Uno studio pubblicato sulla rivista Frontiers in Neurology, ha permesso di acquisire delle importanti evidenze che dimostrano come l’utilizzo di alcuni dispositivi, collegati allo smartphone, sono in grado di segnalare alcuni sintomi premonitori dell’ictus. Lo studio è stato realizzato da un gruppo di ricercatori del Policlinico Campus Bio-Medico di Roma, con il supporto della Fondazione ANIA (Associazione Nazionale fra le Imprese Assicuratrici).
L’approccio adottato consiste nell’utilizzare dispositivi diagnostici portatili connessi allo smartphone del paziente per monitorare la frequenza cardiaca e altri parametri vitali in modo continuo.
Questo monitoraggio costante consente di individuare più efficacemente la possibile causa dell’ictus, e quindi procedere mettendo immediatamente in atto le corrette terapie di prevenzione. Ciò è confermato dai dati raccolti durante lo svolgimento dello studio, che hanno rilevato segnali di fibrillazione atriale e aritmia cardiaca come cause potenziali di ictus.
“Il numero di fibrillazioni atriali riscontrate nel gruppo dei pazienti oggetto dello studio è notevole. La fibrillazione atriale è un “killer silenzioso” perché spesso è asintomatica, il paziente può non accorgersi fino a quando non si manifestano le sue catastrofiche conseguenze che possono portare fino a un’embolia cerebrale. Altrettanto notevoli sono i dati raccolti sulla misurazione della pressione arteriosa, che ci permettono di avere un quadro dell’andamento dei valori pressori nella vita quotidiana. Raccogliere dati nella quotidianità è essenziale per programmare interventi di prevenzione personalizzati. L’utilizzo delle nuove tecnologie apre nuovi scenari per la prevenzione degli eventi cerebrovascolari, nell’ambito della cosiddetta medicina di precisione.” – Vincenzo Di Lazzaro, ordinario di neurologia, direttore dell’Unità di neurologia presso il Policlinico Universitario Campus Bio-Medico e responsabile dello studio
Un approccio innovativo che migliora non solo la compliance e la soddisfazione dei pazienti, ma ottimizza la gestione delle fasi successive alla dimissione dall’ospedale.

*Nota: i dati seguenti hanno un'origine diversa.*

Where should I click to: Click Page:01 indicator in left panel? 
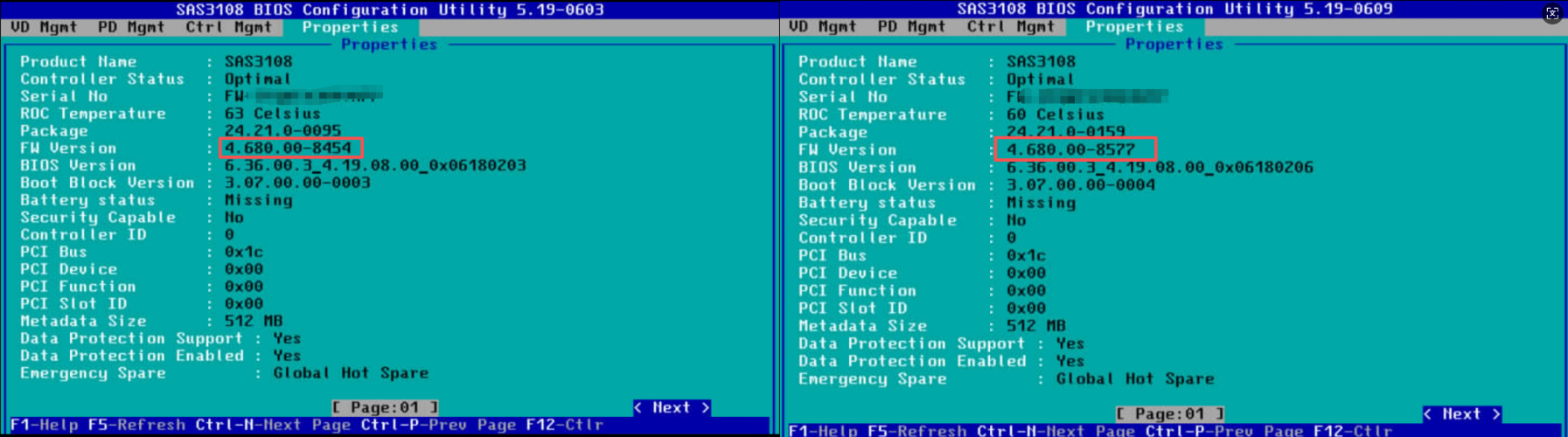pyautogui.click(x=385, y=407)
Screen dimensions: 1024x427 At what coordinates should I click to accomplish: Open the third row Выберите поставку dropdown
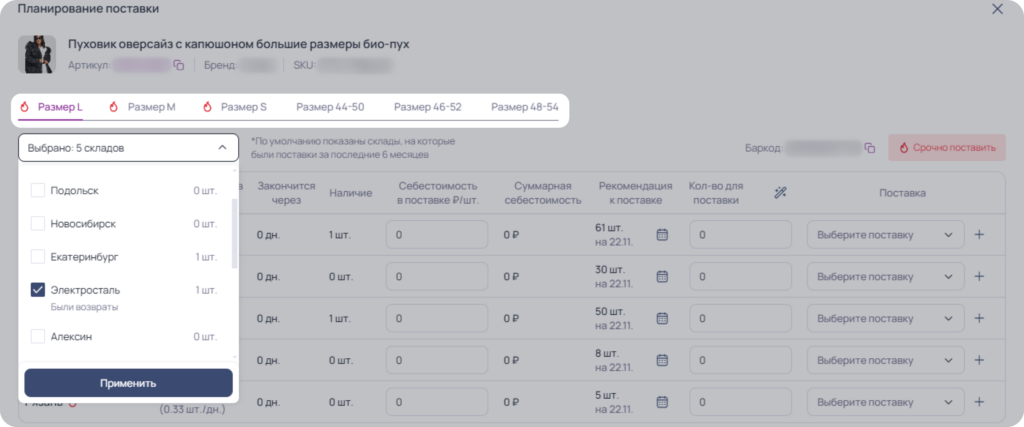[886, 318]
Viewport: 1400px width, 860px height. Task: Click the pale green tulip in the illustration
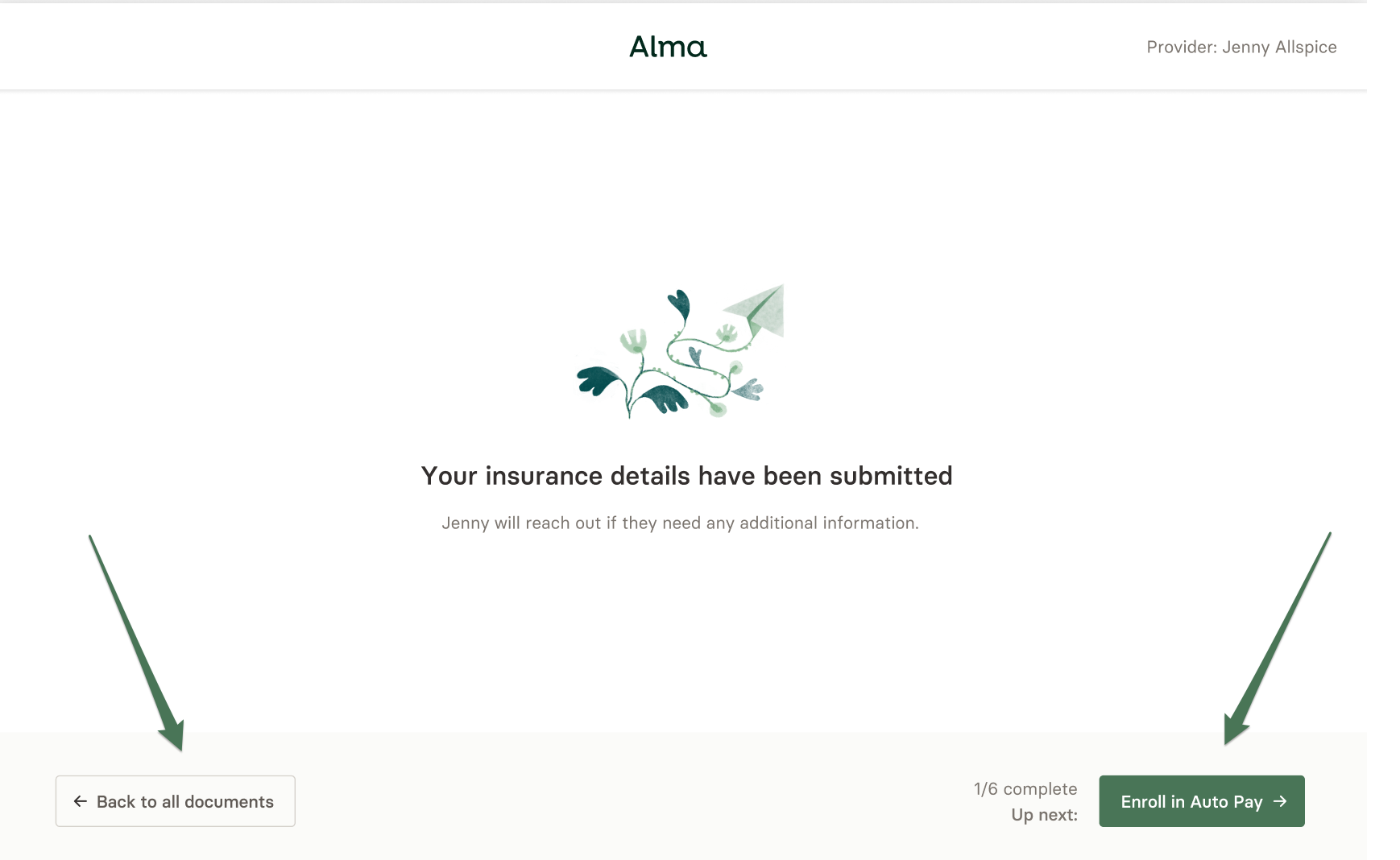tap(634, 341)
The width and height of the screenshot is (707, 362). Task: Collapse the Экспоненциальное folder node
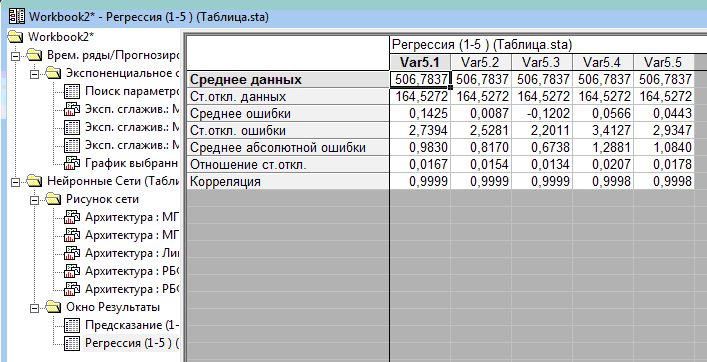pos(34,73)
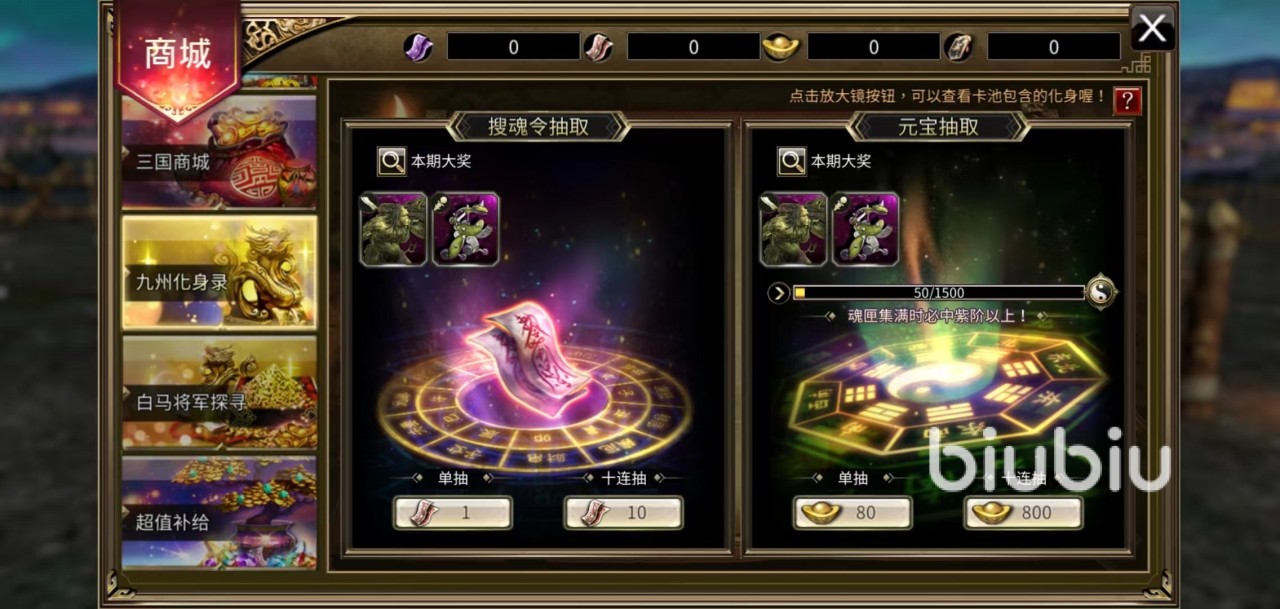Image resolution: width=1280 pixels, height=609 pixels.
Task: Tap the yin-yang icon beside progress bar
Action: pyautogui.click(x=1101, y=292)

Lo studio ha coinvolto 161 pazienti, 87 nel gruppo di studio, 74 nel gruppo di controllo. Il reclutamento è avvenuto fra pazienti che avevano avuto un attacco ischemico transitorio (TIA Transient Ischemic Attack) o un’ischemia cerebrale con sintomi lievi (minor stroke). Su questo campione, poi, è stata valutata la fattibilità dell’utilizzo delle nuove tecnologie nella prevenzione secondaria degli eventi cerebrovascolari.

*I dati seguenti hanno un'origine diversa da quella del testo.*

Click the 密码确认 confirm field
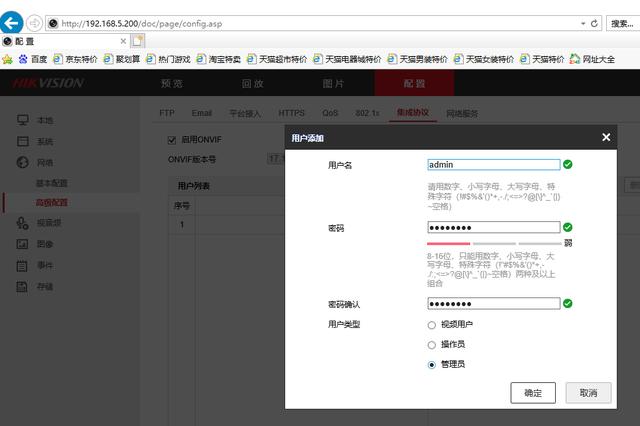The image size is (640, 426). [494, 304]
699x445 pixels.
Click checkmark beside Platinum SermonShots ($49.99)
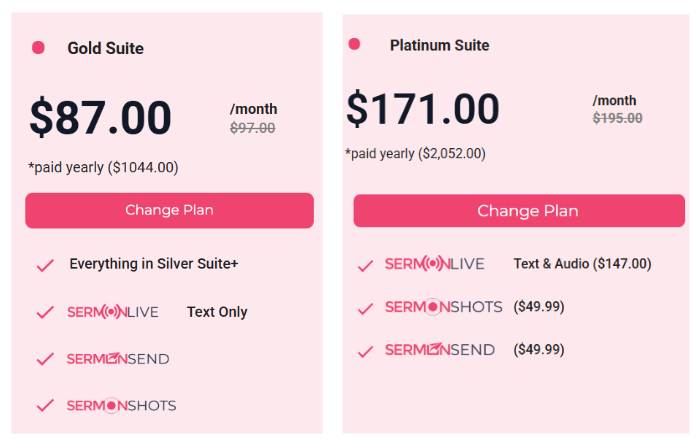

I pazienti sono stati monitorati per un mese utilizzando uno smartwatch di ultima generazione, in grado di registrare l’elettrocardiogramma e dispositivi collegati attraverso i quali misurare la pressione arteriosa e la saturazione di ossigeno nel sangue. Questi dispositivi interagivano via bluetooth con uno smartphone fornito dai ricercatori, sul quale venivano registrati i dati raccolti nel mese di osservazione.
Al paziente veniva richiesto di indossare il più possibile lo smartwatch per la registrazione continuativa di vari parametri, come frequenza e variabilità del ritmo cardiaco, movimento, passi, etc., e di eseguire almeno un paio di volte al giorno la misurazione della pressione arteriosa, la valutazione della saturazione di ossigeno e la registrazione dell’elettrocardiogramma. Questi dati venivano integrati con la “classica” valutazione clinica per avere un quadro più dettagliato e preciso dello stato di salute globale del paziente e per poter personalizzare le decisioni terapeutiche.
Nel gruppo di studio sono stati identificati 9 episodi di fibrillazione atriale contro i 3 identificati nel gruppo di controllo.
“Quando il paziente torna alla sua vita normale il rischio di recidiva è più alto. Cercavamo un approccio che non fosse solo efficace ma anche facilmente attuabile da tutti i pazienti, a prescindere da età, alfabetizzazione digitale o scolarizzazione. Questi strumenti permettono di monitorare in continuo e senza sforzo molti parametri fisiologici o misurare un vero e proprio elettrocardiogramma con un dito. Con il nostro studio abbiamo verificato se questo approccio fosse applicabile all’ictus, una patologia che colpisce all’incirca 200 mila italiani ogni anno. I risultati ci confermano che le nuove tecnologie possono rappresentare un valore aggiunto nel seguire questi pazienti anche al di fuori dell’ambiente ospedaliero e per periodi prolungati”. – Francesco Motolese, neurologo del Policlinico Universitario Campus Bio-Medico e co-autore dello studio.